Problem to solve: Could you write out every one of the records below word for word, line by line, without changing anything?

Material:
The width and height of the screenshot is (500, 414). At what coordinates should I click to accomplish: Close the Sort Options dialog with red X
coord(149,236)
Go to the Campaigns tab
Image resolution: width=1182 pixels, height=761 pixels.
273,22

Task result:
The width and height of the screenshot is (500, 414). At what coordinates should I click to accomplish: Close the Sort Options dialog with red X
coord(149,236)
Go to the Campaigns tab
Image resolution: width=1182 pixels, height=761 pixels.
273,22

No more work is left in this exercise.